Courage and initiative Creativity Global People

School kids fold paper cranes to make wishes come true

11-year-old Jackson Hartley and Elijah Sue folding cranes

A story of hope and courage has made its way from Japan to New Zealand. Year six and seven students at Pegasus Bay School have been inspired to participate in a world peace project, that will raise funds to help grant wishes to critically ill New Zealand children.

Mazda New Zealand and the Make A Wish Foundation have teamed up to grant wishes to Kiwi children and promote world peace by honouring the legacy of Sadako Sasaki.

Mazda has pledged to donate $1000 for every thousand paper cranes folded. Mazda New Zealand managing director David Hodge says;

It has been a really tough 12 months and something like the paper crane project, which symbolises a bright future and hope for children, is really important right now.”


The cranes will be collected and flown over to Hiroshima to be placed on the statue of Sasaki at the Hiroshima Peace Monument Park.

This site has become a symbol to remember all child victims of world conflicts.

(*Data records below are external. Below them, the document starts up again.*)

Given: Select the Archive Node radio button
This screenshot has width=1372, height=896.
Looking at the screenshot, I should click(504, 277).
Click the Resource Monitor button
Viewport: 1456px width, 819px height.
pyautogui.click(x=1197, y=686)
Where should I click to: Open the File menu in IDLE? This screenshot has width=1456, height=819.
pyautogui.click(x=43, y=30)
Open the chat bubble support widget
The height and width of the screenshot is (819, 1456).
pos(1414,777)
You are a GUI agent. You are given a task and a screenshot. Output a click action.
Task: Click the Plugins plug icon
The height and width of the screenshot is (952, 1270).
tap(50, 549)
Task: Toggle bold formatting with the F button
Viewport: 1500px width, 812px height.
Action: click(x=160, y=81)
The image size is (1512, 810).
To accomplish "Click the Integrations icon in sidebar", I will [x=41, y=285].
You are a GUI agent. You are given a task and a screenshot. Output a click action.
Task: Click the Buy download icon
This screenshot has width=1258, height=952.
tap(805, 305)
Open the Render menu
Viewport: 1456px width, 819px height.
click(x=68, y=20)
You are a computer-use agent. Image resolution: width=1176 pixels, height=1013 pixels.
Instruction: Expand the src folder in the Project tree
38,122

Due to COVID-19 the number of visitors and cranes left at the site has dramatically reduced.

A thousand paper cranes

An ancient Japanese tradition promises that anyone who folds a thousand paper cranes will be granted a wish by the gods.

This legend was immortalised after two-year-old Sadako Sasaki survived the Hiroshima atomic bomb blast, only to die of irradiation related leukaemia at age twelve.

While in hospital Sasaki learned of the thousand crane legend and folded 1400 before her passing.

Her friends successfully lobbied to have a monument made to remember her and all child victims of Hiroshima and Nagasaki.

Sasaki’s story of hope and courage continues to be told around the world 66 years on.

The next generation

Pegasus Bay students have been inspired by the story and the opportunity to contribute to the Make A Wish Foundation.

Some students have even been folding extra cranes at home and bringing them into school.

Teacher Sonya Faisst who first heard about the story while teaching in Hong Kong said

“All we have to do is contribute time and paper to help make someone’s wish come true.”

When asked about the initiative, year six student Estelle Hunt said, “It’s a good idea for us to be doing it because it helps people who aren’t as lucky as us make their wishes come true.”

Estelle Hunt and Amelia-Grace Cox

Ten-year-old Ace Reilly said, “it’s a cool story because she folded over 1000 paper cranes and it’s taken us ten days to fold 500.”

Cooper Ireland, who spends time in class fixing up the old and damaged cranes so they can be counted says, “I fix these up because it helps a kid to have a wish come true which is really good.”

Year six student Dylan Van de Geest says,

I think the paper cranes is a great idea because it teaches us to put hard work into things that are more important than ourselves. To be unselfish.”


Pegasus Bay School students managed to reach their goal and more, just as Sasaki did in 1955.

They handed in a total of 1167 completed cranes.

This is a significant contribution to the overall Christchurch area, who raised $16, 274 for the Make a Wish Foundation.

Sasaki’s wish may not have come true, but her legend is now granting wishes to children just like her, ten thousand kilometres away.